1)   Where the regulator steps outside the role of regulator, and assumes the role of designer, developer or advisor to the regulated party: Imperial Tobacco at paras. 53-54; Waterway Houseboats at paras. 17-18, 55.

2)   Where the regulator acquires knowledge of serious and specific risks to the person or property of a clearly defined group of the class that the statutory scheme was intended to protect: Fullowka at paras. 54-55; Taylor v. Canada (Attorney General), 2012 ONCA 479 at paras. 109-111.

3)   Where the regulator makes a specific misrepresentation to the regulated party – apart from a regulatory statement – that invites reliance, and the regulated party relies on the misrepresentation for the purpose for which it was made: Imperial Tobacco at paras. 59-60; Deloitte& Touche at paras. 30-31, 34-35.

4)   Where interactions between the regulator and the regulated party give rise to a clear set of expectations that the regulator will consider the interests of the regulated party, and the statute does not expressly or implicitly exclude consideration of those interests: Carhoun at paras. 97-104; Wu at paras. 164-165.…

(Collectively, the “Accepted Exceptions”.)
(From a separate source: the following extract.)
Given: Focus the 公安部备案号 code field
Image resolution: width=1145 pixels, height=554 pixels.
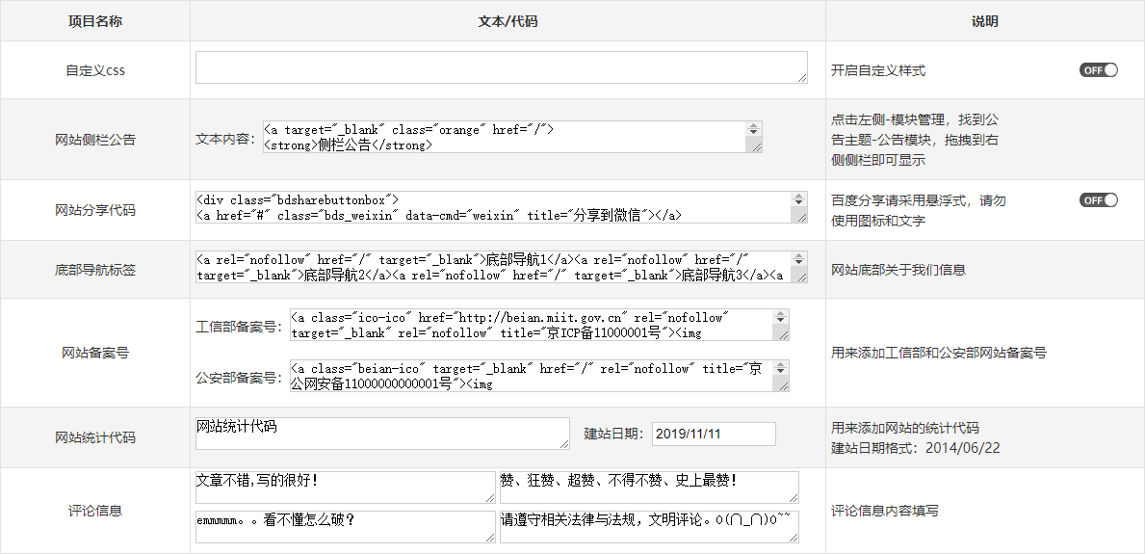Looking at the screenshot, I should 531,376.
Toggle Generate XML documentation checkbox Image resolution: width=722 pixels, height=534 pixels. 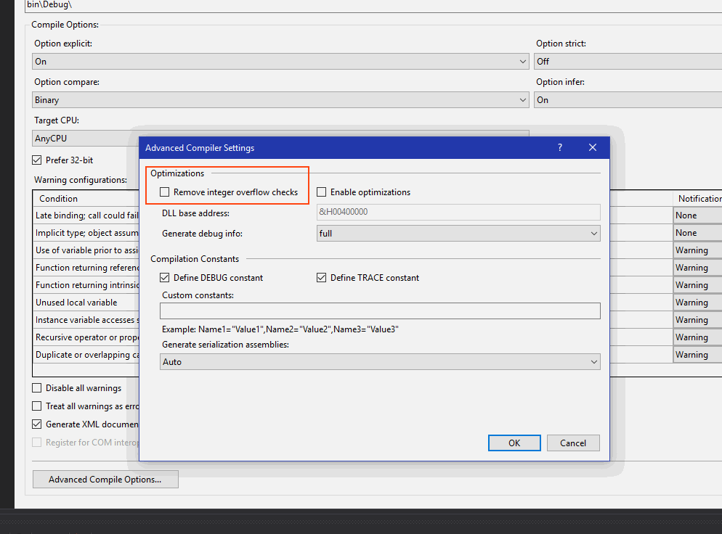click(37, 424)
[110]    I am in agreement with the Accepted Exceptions, although I do not suggest that these are necessarily the only situations in which proximity may be found against a regulator. . . . 

[Emphasis added.]

[224]     Category #1 in Imperial Metals (as underlined above) is applicable here. As I will expand on later in these reasons, I find that Mr. Doyle stepped “outside the role of the regulator” and assumed the role of designer to a regulated party, that being the District and the McLaughlins.
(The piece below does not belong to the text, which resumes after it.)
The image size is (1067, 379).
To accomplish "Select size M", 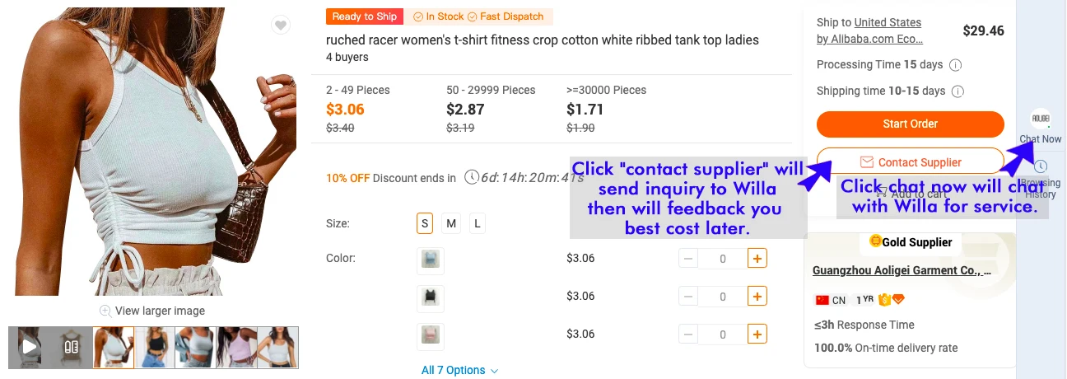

[225]     Category #2 is also applicable. I find that Mr. Doyle acquired knowledge of serious and specific risks to the property of a clearly defined group that the Water Act was meant to protect (that being the owners and future owners of property in and around works authorized by the Water Act).

[226]     Category #3 is also applicable. I find, for reasons I will explain, that Mr. Doyle made specific representations to the McLaughlins about the bridge height that invited reliance and that the McLaughlins did, indeed, rely upon the representations (see Imperial Tobacco at paras. 59-60; Deloitte at paras. 30-31, 34-35).

[227]     In order for proximity to exist, a “close causal connection” between the alleged misconduct (Mr. Doyle’s discussions and concessions leading to the Approvals) and the complained of harm (2012 Flood) may be a relevant consideration: Odhavji Estate v. Woodhouse, 2003 SCC 69 at para. 55. I find that a close causal connection exists in this case.

[228]     By this finding, I do not suggest that the Province’s Water Act engineers are required to design works they approve as a matter of course or that the Province will always owe a private law duty of care when it learns of proposed works that may pose a danger to a particular person or property.

[229]     Rather, my finding focuses on what the Province should not do. As I will discuss in more detail under the standard of care, it firstly should not increase the risk to the plaintiffs through careless communications with those it regulates. Secondly, it should not violate its own statutory scheme in order to approve works on conditions it knows are inadequate.

[230]     While it is true that the plaintiffs themselves were not, and could not have been, on the defendants’ radar at the time the Works were undertaken (and therefore did not have any more direct a relationship with the defendants than other members of the public), they were future purchasers of the Beachcomber Campground. Therefore, their status as “future neighbours” makes the relationship between the plaintiffs and defendants proximate.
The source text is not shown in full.